The gibbs-plaid biclustering model

Thierry Chekouo, Alejandro Murua, Wolfgang Raffelsberger

Research output: Contribution to journalArticlepeer-review

9 Scopus citations

Abstract

We propose and develop a Bayesian plaid model for biclustering that accounts for the prior dependency between genes (and/or conditions) through a stochastic relational graph. This work is motivated by the need for improved understanding of the molecular mechanisms of human diseases for which effective drugs are lacking, and based on the extensive raw data available through gene expression profiling. We model the prior dependency information from biological knowledge gathered from gene ontologies. Our model, the Gibbs-plaid model, assumes that the relational graph is governed by a Gibbs random field.

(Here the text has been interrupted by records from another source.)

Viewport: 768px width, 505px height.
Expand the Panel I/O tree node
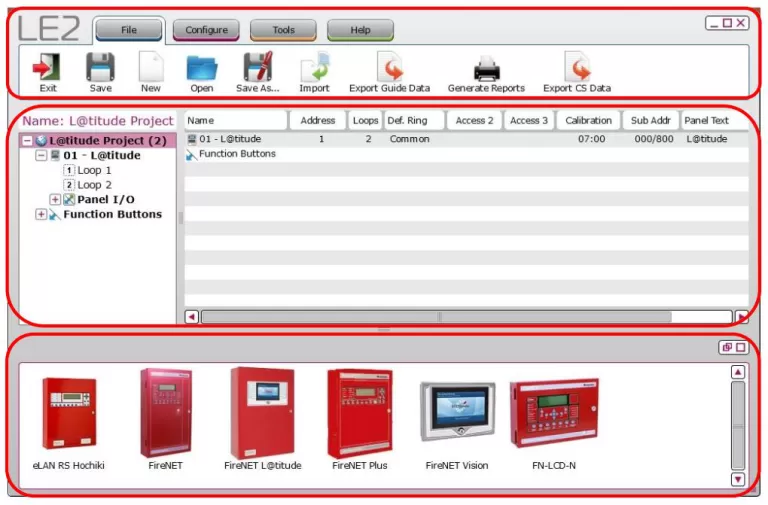(x=55, y=199)
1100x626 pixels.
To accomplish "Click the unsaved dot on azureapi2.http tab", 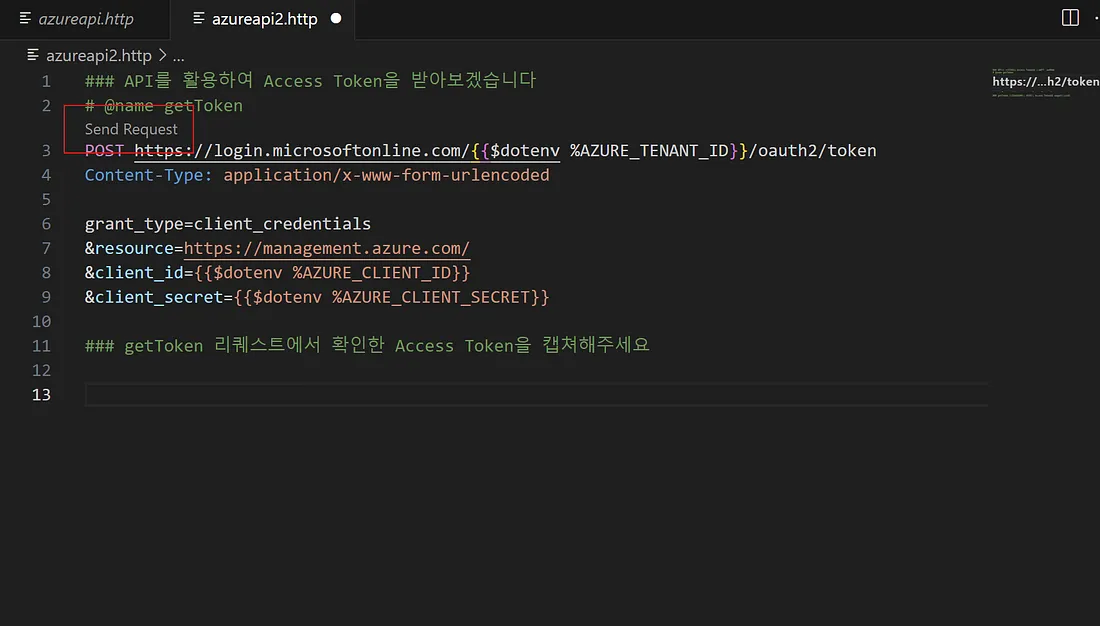I will click(336, 19).
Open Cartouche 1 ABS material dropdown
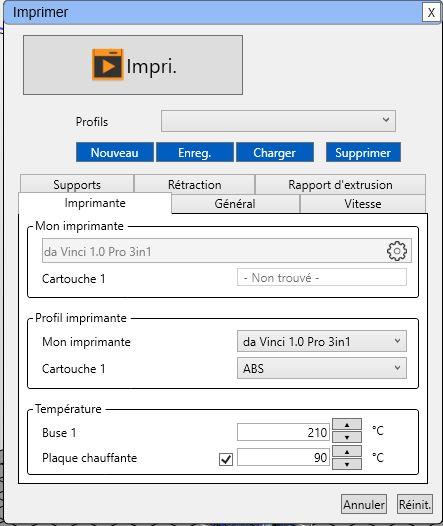 pos(322,368)
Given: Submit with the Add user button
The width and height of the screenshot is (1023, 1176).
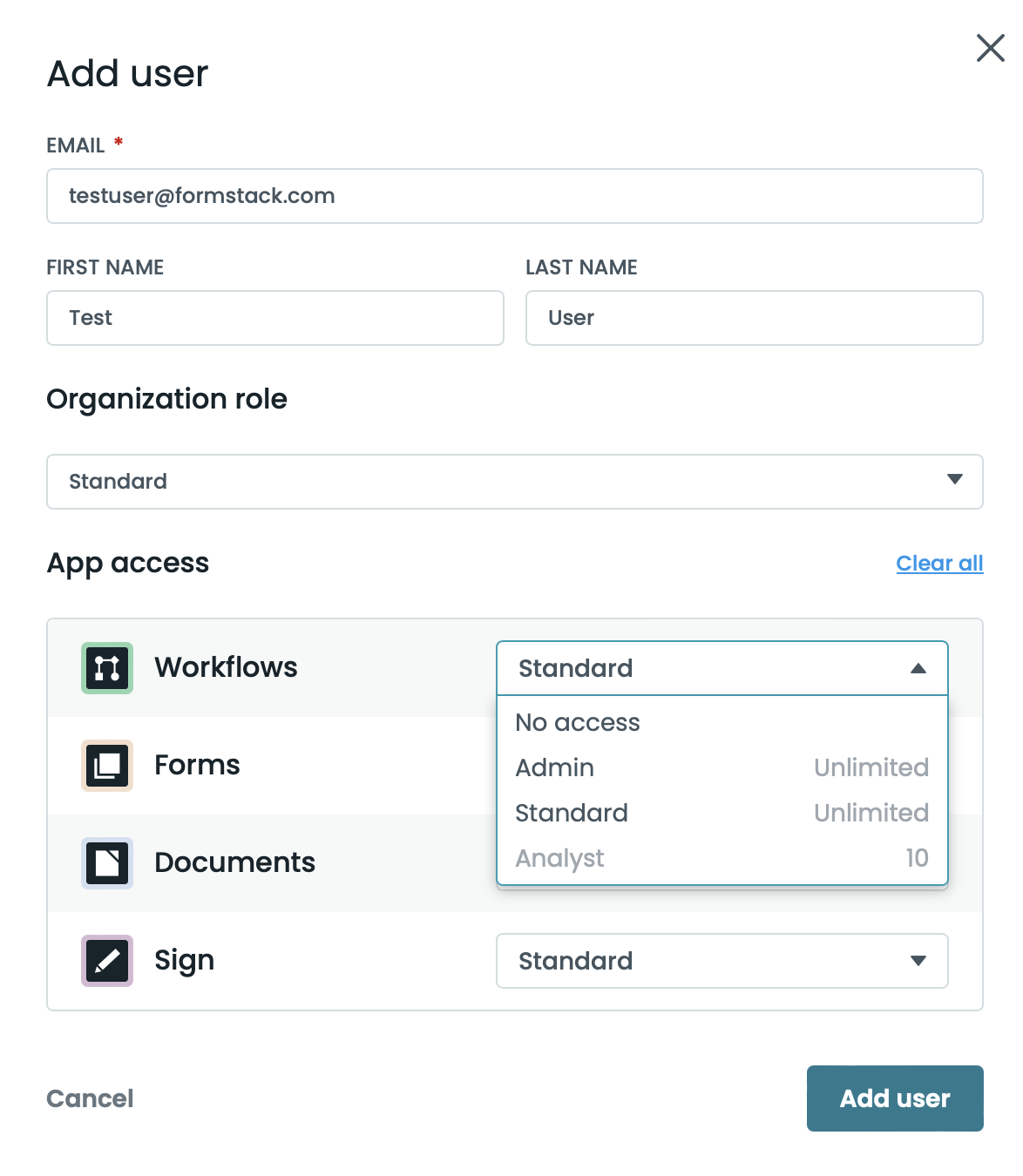Looking at the screenshot, I should (894, 1098).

To estimate the posterior distribution of the bicluster membership labels, we develop a stochastic algorithm that is partly based on the Wang–Landau flat-histogram algorithm. We apply our method to a gene expression database created from the study of retinal detachment, with the aim of confirming known or finding novel subnetworks of proteins associated with this disorder.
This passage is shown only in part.